Glaude Jr.’s presentation drew an estimated audience of 1,000 attendees via Zoom. He is well known for his books, including Democracy in Black: How Race Still Enslaves the American Soul and In a Shade of Blue: Pragmatism and the Politics of Black America, and for his roles as a columnist for Time Magazine and as a contributor to MSNBC.
His speech was preceded by shorter presentations by School of Communication Assistant Professor Dr. Byron Craig, Interim Assistant to the President for Diversity and Inclusion Dr. Doris Houston, University President Dr. Larry Dietz, Student Body President Lauren Harris, and Association of Residence Halls President Becca Gatliff. The celebration also featured a prerecorded performance by the Interdenominational Youth Choir and a poem reading by national award-winning student poet Naudia Williams. Angell Howard, coordinator for professional development in the Division of Student Affairs, facilitated the Q&A session.

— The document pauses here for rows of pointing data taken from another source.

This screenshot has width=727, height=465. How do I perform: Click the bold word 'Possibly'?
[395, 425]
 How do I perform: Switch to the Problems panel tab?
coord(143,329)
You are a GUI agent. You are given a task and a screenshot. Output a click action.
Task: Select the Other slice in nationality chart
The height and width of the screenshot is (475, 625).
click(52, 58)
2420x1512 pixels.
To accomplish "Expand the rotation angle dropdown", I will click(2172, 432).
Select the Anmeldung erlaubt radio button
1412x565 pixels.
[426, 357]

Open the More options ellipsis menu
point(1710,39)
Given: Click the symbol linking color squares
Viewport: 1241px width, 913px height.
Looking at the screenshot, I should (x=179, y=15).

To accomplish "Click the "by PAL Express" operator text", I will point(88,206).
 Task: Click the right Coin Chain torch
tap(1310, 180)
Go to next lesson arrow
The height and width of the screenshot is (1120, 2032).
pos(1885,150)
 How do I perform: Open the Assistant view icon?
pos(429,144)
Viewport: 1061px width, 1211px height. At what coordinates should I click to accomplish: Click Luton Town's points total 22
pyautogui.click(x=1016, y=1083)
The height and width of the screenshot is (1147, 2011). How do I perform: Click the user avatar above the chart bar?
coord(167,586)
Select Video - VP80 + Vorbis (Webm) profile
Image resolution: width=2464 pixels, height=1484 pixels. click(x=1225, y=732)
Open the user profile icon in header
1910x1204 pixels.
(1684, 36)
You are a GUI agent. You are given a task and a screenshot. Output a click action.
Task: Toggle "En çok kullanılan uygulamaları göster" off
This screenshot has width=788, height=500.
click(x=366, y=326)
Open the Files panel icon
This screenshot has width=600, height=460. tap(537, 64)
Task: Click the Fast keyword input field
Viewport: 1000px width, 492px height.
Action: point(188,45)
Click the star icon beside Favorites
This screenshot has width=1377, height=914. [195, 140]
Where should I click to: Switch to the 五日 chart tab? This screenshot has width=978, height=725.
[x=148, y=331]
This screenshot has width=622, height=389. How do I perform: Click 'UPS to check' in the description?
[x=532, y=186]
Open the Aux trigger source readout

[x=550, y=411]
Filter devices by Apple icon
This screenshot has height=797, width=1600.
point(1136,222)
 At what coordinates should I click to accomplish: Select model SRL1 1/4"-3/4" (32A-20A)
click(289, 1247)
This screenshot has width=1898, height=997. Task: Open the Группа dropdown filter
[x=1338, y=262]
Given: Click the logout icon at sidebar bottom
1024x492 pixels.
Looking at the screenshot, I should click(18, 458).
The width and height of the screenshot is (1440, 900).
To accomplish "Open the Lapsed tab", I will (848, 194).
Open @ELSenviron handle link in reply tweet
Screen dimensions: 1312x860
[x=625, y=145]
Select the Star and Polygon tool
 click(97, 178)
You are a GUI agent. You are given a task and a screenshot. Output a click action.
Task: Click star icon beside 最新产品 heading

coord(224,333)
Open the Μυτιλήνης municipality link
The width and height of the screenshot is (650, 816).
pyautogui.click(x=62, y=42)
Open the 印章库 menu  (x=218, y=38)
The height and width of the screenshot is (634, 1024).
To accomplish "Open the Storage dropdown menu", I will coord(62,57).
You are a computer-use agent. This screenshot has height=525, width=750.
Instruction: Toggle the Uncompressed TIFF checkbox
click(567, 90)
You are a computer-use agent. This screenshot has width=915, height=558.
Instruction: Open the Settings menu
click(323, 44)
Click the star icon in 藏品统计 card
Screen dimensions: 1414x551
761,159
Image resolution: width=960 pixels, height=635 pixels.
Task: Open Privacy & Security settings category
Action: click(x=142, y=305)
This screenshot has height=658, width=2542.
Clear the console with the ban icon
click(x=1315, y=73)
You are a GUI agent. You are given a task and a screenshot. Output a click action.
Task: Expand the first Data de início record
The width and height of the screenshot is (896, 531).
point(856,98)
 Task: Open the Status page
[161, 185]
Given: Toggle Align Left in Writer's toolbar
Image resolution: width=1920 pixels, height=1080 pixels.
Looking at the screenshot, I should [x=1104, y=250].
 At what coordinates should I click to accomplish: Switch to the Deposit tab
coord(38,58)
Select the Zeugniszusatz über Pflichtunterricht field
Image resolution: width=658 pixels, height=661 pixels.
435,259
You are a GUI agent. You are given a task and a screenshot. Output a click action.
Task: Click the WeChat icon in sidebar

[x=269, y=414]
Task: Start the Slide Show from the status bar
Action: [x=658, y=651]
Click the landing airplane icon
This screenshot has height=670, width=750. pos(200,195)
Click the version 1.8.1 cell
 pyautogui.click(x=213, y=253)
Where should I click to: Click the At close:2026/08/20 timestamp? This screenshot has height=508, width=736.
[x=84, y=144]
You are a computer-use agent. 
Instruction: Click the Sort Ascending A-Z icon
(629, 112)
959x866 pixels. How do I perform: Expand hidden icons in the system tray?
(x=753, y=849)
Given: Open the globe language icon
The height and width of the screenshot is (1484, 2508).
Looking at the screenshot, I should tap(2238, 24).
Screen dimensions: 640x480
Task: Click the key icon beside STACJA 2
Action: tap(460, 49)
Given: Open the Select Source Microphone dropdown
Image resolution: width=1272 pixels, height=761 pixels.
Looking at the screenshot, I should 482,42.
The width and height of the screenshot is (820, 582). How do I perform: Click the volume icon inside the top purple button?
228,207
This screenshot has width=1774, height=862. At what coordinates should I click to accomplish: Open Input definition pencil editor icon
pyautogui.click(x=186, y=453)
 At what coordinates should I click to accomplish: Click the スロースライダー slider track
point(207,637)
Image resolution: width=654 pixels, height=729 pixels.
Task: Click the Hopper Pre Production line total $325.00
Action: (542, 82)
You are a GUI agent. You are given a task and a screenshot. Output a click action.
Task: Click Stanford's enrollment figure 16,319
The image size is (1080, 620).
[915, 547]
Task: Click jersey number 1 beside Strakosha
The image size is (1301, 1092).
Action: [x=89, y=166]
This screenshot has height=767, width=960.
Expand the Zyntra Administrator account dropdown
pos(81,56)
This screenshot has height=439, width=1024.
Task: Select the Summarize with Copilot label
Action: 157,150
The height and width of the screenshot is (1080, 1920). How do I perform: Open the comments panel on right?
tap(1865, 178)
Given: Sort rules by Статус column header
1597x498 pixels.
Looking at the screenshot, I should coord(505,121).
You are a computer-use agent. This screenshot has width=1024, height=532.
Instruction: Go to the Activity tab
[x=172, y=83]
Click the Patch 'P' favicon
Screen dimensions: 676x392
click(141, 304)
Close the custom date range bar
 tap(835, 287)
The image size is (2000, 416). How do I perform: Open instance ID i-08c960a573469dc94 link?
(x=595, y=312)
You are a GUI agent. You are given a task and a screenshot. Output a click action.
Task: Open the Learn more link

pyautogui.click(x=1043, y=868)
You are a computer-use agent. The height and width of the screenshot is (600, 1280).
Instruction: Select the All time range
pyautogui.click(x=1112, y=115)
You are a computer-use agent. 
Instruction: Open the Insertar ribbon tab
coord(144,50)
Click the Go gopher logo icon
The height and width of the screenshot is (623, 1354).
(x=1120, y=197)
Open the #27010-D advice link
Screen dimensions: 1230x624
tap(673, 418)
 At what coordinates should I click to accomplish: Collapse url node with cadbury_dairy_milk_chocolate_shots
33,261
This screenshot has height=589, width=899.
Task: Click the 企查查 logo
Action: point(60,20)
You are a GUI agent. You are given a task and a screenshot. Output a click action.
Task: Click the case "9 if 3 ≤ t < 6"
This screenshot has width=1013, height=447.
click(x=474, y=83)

The event was sponsored by the Office of the President, University Housing Services, and the Association of Residence Hall. Organizers moved the University’s annual celebration of Dr. Martin Luther King Jr. and Black History to a virtual format due to the coronavirus (COVID-19) pandemic. University Housing Services’ plans for a spring cultural dinner are tentative at this time.
Glaude Jr. spoke of how King is part of a long tradition of social criticism calling for America’s renewal of its founding ideals of democracy, freedom, and equality. “King stands then in a tradition which goes all the way back to John Winthrop’s famous sermon in 1630, ‘A Model of Christian Charity.’ There Winthrop exhorts the faithful to recognize that their success and eventually America’s success was contingent upon their obligations to God. If they turn their backs on God, Winthrop said, they would suffer the consequences and lose the bounty that was this new land.”
Glaude Jr. said King’s legacy has been used by some conservatives, liberals, and Black politicians for their own ends and to tell a simple version of his life, one that leaves out a genuine reckoning of the man. His national holiday can serve two purposes, Glaude Jr. said in his closing remarks.
“First, it can be our national commemoration of the tragedy of our racial past and present. King’s dream, especially today, calls attention to the enduring power of our principles and reveals I think his abiding faith in our nation’s capacity to be otherwise. … His dream unmasked America’s original sin, and we must be mindful of the sin of racism as we move forward into the future. …
“… The second thing that we can learn from this moment is that we ought to be reminded of how fragile our democracy is, that American democracy stands as an ideal towards which we strive and perhaps will never achieve. What better way to celebrate Dr. King’s prophetic witness than to remember that hubris darkens the soul and blinds us to a world in need. … Let’s fight for this democracy in this moment of storm and stress.”